Incertitude. Le mot est indissociable, presque synonyme, de Solvabilité II. L’incertitude est souvent abordée dans le contexte de la conformité réglementaire. On en parle moins fréquemment comme d’un obstacle aux activités quotidiennes et habituelles des assureurs.
Les doutes quant à la date de début de Solvabilité II se sont pour ainsi dire dissipés. Mais les questions relatives au calendrier, et plus récemment, aux Actes délégués ont cédé la place à une nouvelle série d’incertitudes.
Les sociétés ne peuvent plus considérer Solvabilité II comme quelque chose qui va se produirer « dans un futur indéterminé ». Des décisions concrètes doivent être prises maintenant. Des formulaires doivent être renseignés avec des chiffres réels et des budgets alloués. Pourtant, certaines exigences, formules et normes ne seront explicitées que l’année prochaine, et d’autres encore seront laissées à l’appréciation des autorités réglementaires nationales. La combinaison de délais concrets et de règles incertaines place certaines sociétés dans la situation difficile de devoir faire des plans à long terme sur la base d’hypothèses et de principes théoriques.

L’incertitude fait partie intégrante des règles

Solvency II uncertainty A reality 4Depuis le début de l’année, l’idée qui prévaut est celle selon laquelle les assureurs sont en retard dans leurs travaux dans le cadre du Pilier III, alors que les travaux dans le cadre du Pilier I sont dans une grande mesure gérables. Toutefois, pour les sociétés qui dépendent fortement des mesures de garanties à long terme (LTG) pour leur modèle d’activité, les incertitudes qui subsistent peuvent représenter un défi considérable.

--

> **Série d'exercices**:
1. Les affirmations suivantes s'accordent-elles avec le texte sur Solvabilité II ? Répondez par oui ou par non à chacune et citez les mots du texte qui permettent de trancher.
(a) Les doutes sur la date de début de Solvabilité II ont presque disparu.
(b) Toutes les exigences, formules et normes de Solvabilité II sont déjà explicitées.
(c) Les travaux relevant du Pilier I sont jugés en grande partie gérables.
2. Reprenez le texte sur Solvabilité II après sa dernière phrase et poursuivez-le.

Liste des données:

--

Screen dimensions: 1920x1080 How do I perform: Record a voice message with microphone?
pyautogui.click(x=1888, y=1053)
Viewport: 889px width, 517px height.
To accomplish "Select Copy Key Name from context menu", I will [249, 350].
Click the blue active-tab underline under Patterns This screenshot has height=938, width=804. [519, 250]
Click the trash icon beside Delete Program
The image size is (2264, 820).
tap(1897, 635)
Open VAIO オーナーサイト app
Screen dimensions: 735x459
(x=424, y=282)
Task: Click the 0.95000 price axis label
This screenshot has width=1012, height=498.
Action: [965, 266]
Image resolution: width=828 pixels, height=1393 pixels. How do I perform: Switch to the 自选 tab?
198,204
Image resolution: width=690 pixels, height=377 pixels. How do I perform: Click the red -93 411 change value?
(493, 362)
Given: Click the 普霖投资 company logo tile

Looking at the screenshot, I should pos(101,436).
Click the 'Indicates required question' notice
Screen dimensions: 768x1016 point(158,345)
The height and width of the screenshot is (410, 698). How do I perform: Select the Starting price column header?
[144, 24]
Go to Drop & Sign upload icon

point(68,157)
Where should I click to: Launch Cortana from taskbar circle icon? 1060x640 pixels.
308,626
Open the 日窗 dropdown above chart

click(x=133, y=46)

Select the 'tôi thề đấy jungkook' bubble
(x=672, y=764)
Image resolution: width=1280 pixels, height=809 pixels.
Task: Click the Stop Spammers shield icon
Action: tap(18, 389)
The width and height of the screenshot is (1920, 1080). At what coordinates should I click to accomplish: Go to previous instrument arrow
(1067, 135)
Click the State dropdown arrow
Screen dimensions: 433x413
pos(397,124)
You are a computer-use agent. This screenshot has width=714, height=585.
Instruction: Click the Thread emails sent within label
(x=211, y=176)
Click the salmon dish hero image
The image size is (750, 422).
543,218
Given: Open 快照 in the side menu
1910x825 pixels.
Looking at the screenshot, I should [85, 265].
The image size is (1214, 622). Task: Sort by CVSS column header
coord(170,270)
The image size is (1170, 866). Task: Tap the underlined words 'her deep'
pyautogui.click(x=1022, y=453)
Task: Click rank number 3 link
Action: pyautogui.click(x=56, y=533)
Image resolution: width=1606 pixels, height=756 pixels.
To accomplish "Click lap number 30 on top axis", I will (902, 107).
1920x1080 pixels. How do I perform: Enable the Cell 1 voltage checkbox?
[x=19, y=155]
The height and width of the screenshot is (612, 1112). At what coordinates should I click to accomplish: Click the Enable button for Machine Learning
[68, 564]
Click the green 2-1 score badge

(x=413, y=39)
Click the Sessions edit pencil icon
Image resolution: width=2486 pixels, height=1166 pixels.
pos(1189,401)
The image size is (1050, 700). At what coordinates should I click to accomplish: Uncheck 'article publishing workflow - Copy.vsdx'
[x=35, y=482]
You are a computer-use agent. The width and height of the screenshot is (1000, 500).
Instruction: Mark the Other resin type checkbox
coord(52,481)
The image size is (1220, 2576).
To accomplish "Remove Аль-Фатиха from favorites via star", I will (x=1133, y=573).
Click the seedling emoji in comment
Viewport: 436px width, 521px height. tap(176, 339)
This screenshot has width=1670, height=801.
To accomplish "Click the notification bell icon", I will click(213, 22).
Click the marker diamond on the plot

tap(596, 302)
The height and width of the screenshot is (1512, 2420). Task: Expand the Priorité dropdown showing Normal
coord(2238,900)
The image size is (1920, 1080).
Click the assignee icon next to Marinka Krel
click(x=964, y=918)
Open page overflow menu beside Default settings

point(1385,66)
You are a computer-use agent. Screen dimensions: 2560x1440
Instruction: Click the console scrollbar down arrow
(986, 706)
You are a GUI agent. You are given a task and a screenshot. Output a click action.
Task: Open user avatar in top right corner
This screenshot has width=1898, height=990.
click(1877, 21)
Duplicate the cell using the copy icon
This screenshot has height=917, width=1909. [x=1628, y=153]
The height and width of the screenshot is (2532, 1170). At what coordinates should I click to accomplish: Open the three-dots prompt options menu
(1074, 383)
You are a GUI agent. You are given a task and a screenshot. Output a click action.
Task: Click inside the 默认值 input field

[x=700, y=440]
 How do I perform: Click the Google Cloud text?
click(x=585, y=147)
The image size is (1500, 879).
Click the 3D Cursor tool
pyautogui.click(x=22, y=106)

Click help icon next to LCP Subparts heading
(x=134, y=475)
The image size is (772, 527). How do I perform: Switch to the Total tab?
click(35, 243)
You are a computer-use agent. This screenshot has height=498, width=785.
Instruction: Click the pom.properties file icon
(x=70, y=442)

--

> **Résultats des exercices**:
1.
(a) Oui : « Les doutes quant à la date de début de Solvabilité II se sont pour ainsi dire dissipés. »
(b) Non : « certaines exigences, formules et normes ne seront explicitées que l’année prochaine »
(c) Oui : « les travaux dans le cadre du Pilier I sont dans une grande mesure gérables »

2.
L’incertitude fait partie de la règle par construction. Par exemple, les règles sur l’utilisation de l’ajustement égalisateur (Matching Adjustment), qui permettent une réduction des besoins en capital pour un portefeuille dont les actifs sont parfaitement alloués aux passifs, ne définissent pas totalement une liste fermée des actifs admissibles. La Directive ne définit au lieu de cela que certaines caractéristiques comportementales de l’ensemble du portefeuille d’actifs qui ouvrent le droit à l’ajustement égalisateur.
Au Royaume-Uni, où cette mesure est favorisée, une récente communication de l’autorité de contrôle prudentiel (Prudential Regulatory Authority ou PRA) expliquait qu’elle n’était pas en mesure de définir une « liste fermée » des types d’actifs acceptables. Les sociétés doivent plutôt faire preuve de discernement, et examiner avec soin leur conformité aux critères énoncés dans la Directive ».
L’EIOPA a publié une liste des grandes classes d’actifs qui seront admissibles et non-admissibles à l’ajustement égalisateur (Matching Adjustment), mais comme le souligne la PRA, « l’admissibilité des actifs se juge au cas par cas ».
Pour le secteur, la planification n’en est que plus difficile. Un manager chez un assureur spécialisé en rentes au Royaume-Uni a expliqué que le principal impact des mesures de garanties à long terme a trait à la capacité de la société à valoriser les activités dans la mesure où elle doit veiller à ce que les actifs qu’elle détient sont compatibles avec l’exigence de garanties à long terme. « L’incertitude autour de ces questions est incroyablement frustrante car nous devons maintenant procéder à des investissements que nous détiendrons à très long terme, en supposant qu’ils seront compatibles avec l’ajustement égalisateur », a-t-il indiqué sous couvert d’anonymat.
« Nous ne pouvons pas suspendre nos activités en attendant que la PRA décide ce qui est acceptable et ce qui ne l’est pas. Il existe donc un risque important que notre interprétation des conditions d’éligibilité des éléments d’actif et de passif au titre de l’ajustement égalisateur s’avère incorrecte ».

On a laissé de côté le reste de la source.